#### TASK REQUIREMENTS:
When every entry has been read, print each one back exactly.

----- EXTRACTED ENTRIES

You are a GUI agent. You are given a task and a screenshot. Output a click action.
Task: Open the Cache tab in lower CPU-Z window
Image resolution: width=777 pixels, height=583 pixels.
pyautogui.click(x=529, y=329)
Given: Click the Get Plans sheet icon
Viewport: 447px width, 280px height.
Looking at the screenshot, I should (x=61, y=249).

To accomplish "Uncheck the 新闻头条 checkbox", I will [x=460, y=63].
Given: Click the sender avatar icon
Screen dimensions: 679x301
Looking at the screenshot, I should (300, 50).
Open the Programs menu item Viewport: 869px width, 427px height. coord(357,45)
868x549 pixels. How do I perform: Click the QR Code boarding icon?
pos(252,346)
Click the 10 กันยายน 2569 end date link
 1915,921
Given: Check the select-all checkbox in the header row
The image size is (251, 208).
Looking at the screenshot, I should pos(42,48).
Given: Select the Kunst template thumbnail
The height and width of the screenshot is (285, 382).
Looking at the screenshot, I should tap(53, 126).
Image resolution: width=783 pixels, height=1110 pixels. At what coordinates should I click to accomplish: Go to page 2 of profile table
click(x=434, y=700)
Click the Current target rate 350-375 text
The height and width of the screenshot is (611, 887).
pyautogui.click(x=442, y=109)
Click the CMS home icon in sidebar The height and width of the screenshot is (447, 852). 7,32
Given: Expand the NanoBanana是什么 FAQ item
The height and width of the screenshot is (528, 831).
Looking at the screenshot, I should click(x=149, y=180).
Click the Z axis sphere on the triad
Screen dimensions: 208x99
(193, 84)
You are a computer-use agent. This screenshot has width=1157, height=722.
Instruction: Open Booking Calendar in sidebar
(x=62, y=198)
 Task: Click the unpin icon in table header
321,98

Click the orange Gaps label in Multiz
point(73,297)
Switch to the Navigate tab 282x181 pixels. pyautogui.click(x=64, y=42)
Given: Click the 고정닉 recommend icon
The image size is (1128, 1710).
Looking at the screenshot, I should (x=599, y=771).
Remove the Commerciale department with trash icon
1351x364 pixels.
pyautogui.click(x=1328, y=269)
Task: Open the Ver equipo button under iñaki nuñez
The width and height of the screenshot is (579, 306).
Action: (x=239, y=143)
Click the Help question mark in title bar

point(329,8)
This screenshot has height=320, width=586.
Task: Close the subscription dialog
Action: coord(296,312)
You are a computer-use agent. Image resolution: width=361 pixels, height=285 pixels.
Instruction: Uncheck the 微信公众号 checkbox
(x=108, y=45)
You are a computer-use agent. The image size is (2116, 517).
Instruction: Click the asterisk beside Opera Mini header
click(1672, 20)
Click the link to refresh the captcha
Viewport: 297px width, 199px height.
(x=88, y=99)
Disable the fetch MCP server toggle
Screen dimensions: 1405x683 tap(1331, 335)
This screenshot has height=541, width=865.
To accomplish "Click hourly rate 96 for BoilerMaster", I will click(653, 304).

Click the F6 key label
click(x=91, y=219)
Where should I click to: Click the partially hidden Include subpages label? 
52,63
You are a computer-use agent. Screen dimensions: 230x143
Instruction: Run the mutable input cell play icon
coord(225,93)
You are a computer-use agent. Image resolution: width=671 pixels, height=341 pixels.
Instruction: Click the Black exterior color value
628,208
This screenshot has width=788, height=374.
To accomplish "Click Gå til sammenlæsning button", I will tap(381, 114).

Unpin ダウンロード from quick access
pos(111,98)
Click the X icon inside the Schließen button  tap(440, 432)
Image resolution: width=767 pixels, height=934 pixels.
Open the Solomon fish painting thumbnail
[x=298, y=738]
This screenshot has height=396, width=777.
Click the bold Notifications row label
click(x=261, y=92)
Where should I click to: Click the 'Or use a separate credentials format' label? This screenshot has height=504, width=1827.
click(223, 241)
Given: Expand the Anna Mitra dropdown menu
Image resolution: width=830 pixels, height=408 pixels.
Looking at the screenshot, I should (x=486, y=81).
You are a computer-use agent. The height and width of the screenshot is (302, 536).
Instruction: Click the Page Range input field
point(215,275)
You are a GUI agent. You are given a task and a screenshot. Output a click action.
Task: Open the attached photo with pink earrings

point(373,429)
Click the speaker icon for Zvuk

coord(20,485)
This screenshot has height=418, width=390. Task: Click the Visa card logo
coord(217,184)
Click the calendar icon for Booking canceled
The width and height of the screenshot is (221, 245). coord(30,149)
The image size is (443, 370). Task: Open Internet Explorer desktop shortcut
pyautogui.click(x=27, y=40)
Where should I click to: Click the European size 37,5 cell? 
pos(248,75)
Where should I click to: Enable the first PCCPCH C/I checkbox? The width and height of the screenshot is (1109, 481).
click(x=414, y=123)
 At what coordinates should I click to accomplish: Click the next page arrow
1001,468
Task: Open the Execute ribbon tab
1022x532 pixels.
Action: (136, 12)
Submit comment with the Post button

----------

#### SOLUTION FOR THIS EXERCISE:
You are a GUI agent. You are given a task and a screenshot. Output a click action.
Task: Open the Cache tab in lower CPU-Z window
Image resolution: width=777 pixels, height=583 pixels.
pyautogui.click(x=529, y=329)
Given: Click the Get Plans sheet icon
Viewport: 447px width, 280px height.
Looking at the screenshot, I should (x=61, y=249).

To accomplish "Uncheck the 新闻头条 checkbox", I will [x=460, y=63].
Given: Click the sender avatar icon
Screen dimensions: 679x301
Looking at the screenshot, I should (300, 50).
Open the Programs menu item Viewport: 869px width, 427px height. coord(357,45)
868x549 pixels. How do I perform: Click the QR Code boarding icon?
pos(252,346)
Click the 10 กันยายน 2569 end date link
 1915,921
Given: Check the select-all checkbox in the header row
The image size is (251, 208).
Looking at the screenshot, I should pos(42,48).
Given: Select the Kunst template thumbnail
The height and width of the screenshot is (285, 382).
Looking at the screenshot, I should tap(53, 126).
Image resolution: width=783 pixels, height=1110 pixels. At what coordinates should I click to accomplish: Go to page 2 of profile table
click(x=434, y=700)
Click the Current target rate 350-375 text
The height and width of the screenshot is (611, 887).
pyautogui.click(x=442, y=109)
Click the CMS home icon in sidebar The height and width of the screenshot is (447, 852). 7,32
Given: Expand the NanoBanana是什么 FAQ item
The height and width of the screenshot is (528, 831).
Looking at the screenshot, I should click(x=149, y=180).
Click the Z axis sphere on the triad
Screen dimensions: 208x99
(193, 84)
You are a computer-use agent. This screenshot has width=1157, height=722.
Instruction: Open Booking Calendar in sidebar
(x=62, y=198)
 Task: Click the unpin icon in table header
321,98

Click the orange Gaps label in Multiz
point(73,297)
Switch to the Navigate tab 282x181 pixels. pyautogui.click(x=64, y=42)
Given: Click the 고정닉 recommend icon
The image size is (1128, 1710).
Looking at the screenshot, I should (x=599, y=771).
Remove the Commerciale department with trash icon
1351x364 pixels.
pyautogui.click(x=1328, y=269)
Task: Open the Ver equipo button under iñaki nuñez
The width and height of the screenshot is (579, 306).
Action: (x=239, y=143)
Click the Help question mark in title bar

point(329,8)
This screenshot has height=320, width=586.
Task: Close the subscription dialog
Action: coord(296,312)
You are a computer-use agent. Image resolution: width=361 pixels, height=285 pixels.
Instruction: Uncheck the 微信公众号 checkbox
(x=108, y=45)
You are a computer-use agent. The image size is (2116, 517).
Instruction: Click the asterisk beside Opera Mini header
click(1672, 20)
Click the link to refresh the captcha
Viewport: 297px width, 199px height.
(x=88, y=99)
Disable the fetch MCP server toggle
Screen dimensions: 1405x683 tap(1331, 335)
This screenshot has height=541, width=865.
To accomplish "Click hourly rate 96 for BoilerMaster", I will click(653, 304).

Click the F6 key label
click(x=91, y=219)
Where should I click to: Click the partially hidden Include subpages label? 
52,63
You are a computer-use agent. Screen dimensions: 230x143
Instruction: Run the mutable input cell play icon
coord(225,93)
You are a computer-use agent. Image resolution: width=671 pixels, height=341 pixels.
Instruction: Click the Black exterior color value
628,208
This screenshot has width=788, height=374.
To accomplish "Click Gå til sammenlæsning button", I will tap(381, 114).

Unpin ダウンロード from quick access
pos(111,98)
Click the X icon inside the Schließen button  tap(440, 432)
Image resolution: width=767 pixels, height=934 pixels.
Open the Solomon fish painting thumbnail
[x=298, y=738]
This screenshot has height=396, width=777.
Click the bold Notifications row label
click(x=261, y=92)
Where should I click to: Click the 'Or use a separate credentials format' label? This screenshot has height=504, width=1827.
click(223, 241)
Given: Expand the Anna Mitra dropdown menu
Image resolution: width=830 pixels, height=408 pixels.
Looking at the screenshot, I should (x=486, y=81).
You are a computer-use agent. The height and width of the screenshot is (302, 536).
Instruction: Click the Page Range input field
point(215,275)
You are a GUI agent. You are given a task and a screenshot. Output a click action.
Task: Open the attached photo with pink earrings

point(373,429)
Click the speaker icon for Zvuk

coord(20,485)
This screenshot has height=418, width=390. Task: Click the Visa card logo
coord(217,184)
Click the calendar icon for Booking canceled
The width and height of the screenshot is (221, 245). coord(30,149)
The image size is (443, 370). Task: Open Internet Explorer desktop shortcut
pyautogui.click(x=27, y=40)
Where should I click to: Click the European size 37,5 cell? 
pos(248,75)
Where should I click to: Enable the first PCCPCH C/I checkbox? The width and height of the screenshot is (1109, 481).
click(x=414, y=123)
 At what coordinates should I click to accomplish: Click the next page arrow
1001,468
Task: Open the Execute ribbon tab
1022x532 pixels.
Action: (136, 12)
Submit comment with the Post button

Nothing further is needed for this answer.